[Data excerpts]
┄┄┄┄┄┄┄┄┄┄┄┄┄┄┄┄┄┄┄┄

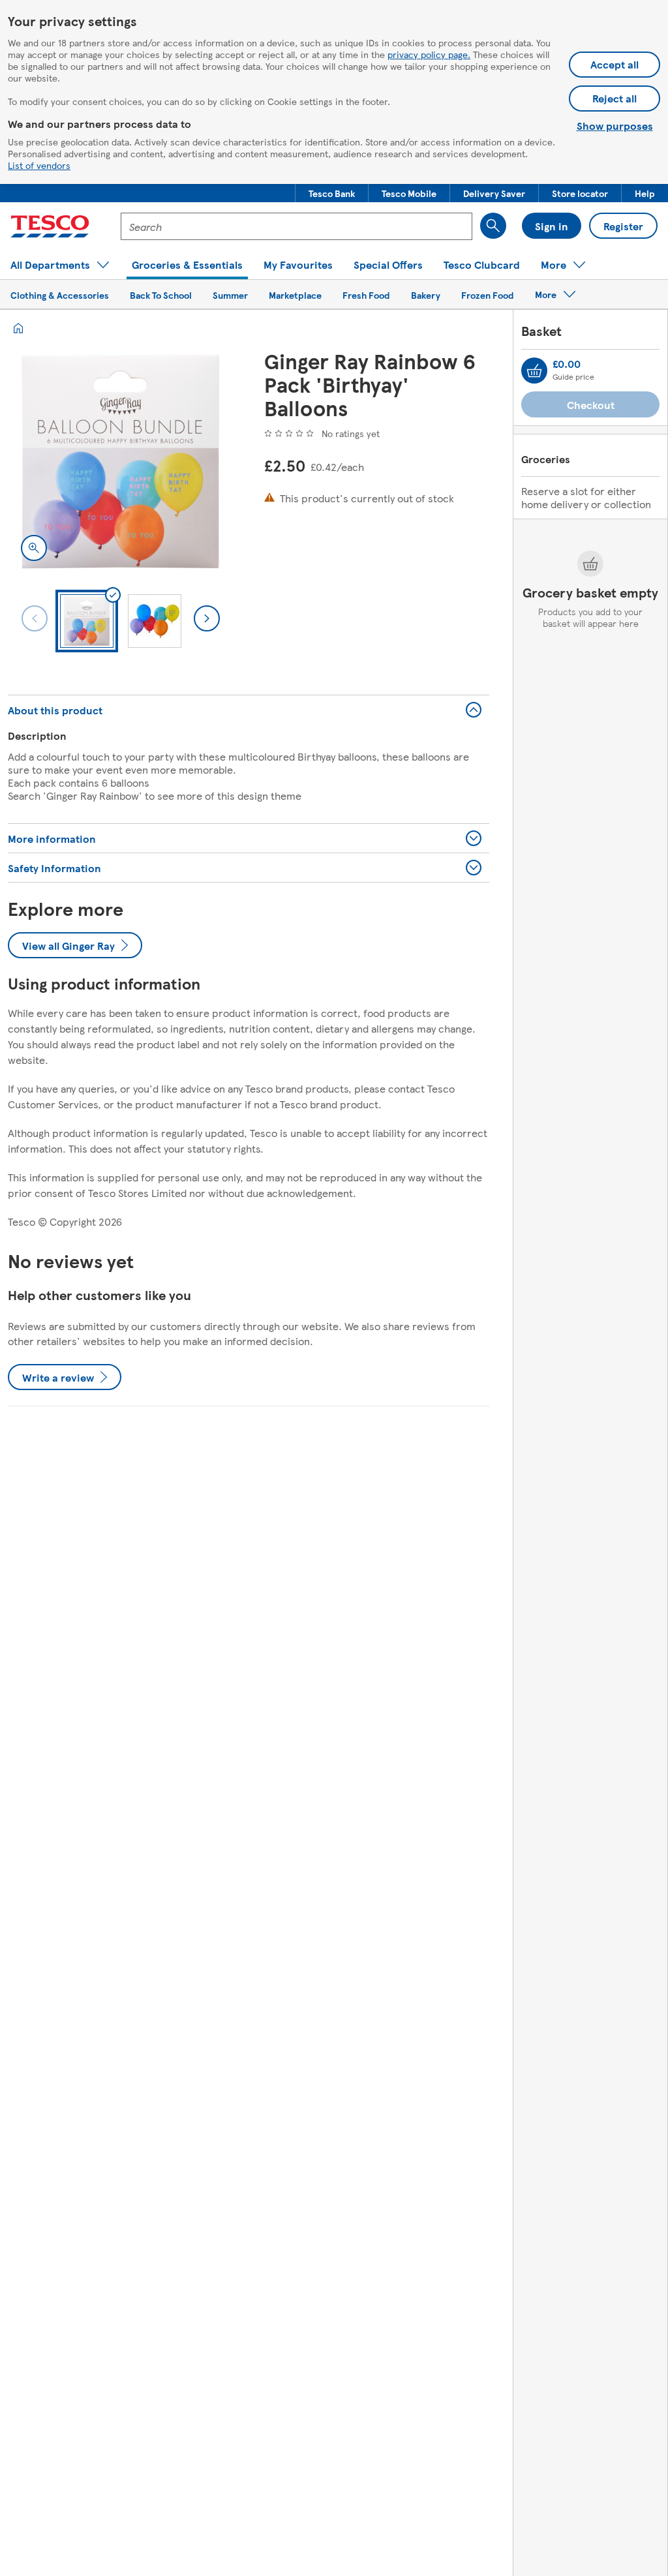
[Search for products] (493, 226)
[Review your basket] (534, 370)
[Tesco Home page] (49, 226)
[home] (18, 328)
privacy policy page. (428, 54)
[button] (332, 193)
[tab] (86, 621)
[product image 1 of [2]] (120, 461)
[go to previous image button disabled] (35, 618)
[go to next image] (207, 618)
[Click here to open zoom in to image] (34, 548)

┄┄┄┄┄┄┄┄┄┄┄┄┄┄┄┄┄┄┄┄

Directions for this task: The answer must consist of every line above that contains the word "button".

Result for this exercise:
[button] (332, 193)
[go to previous image button disabled] (35, 618)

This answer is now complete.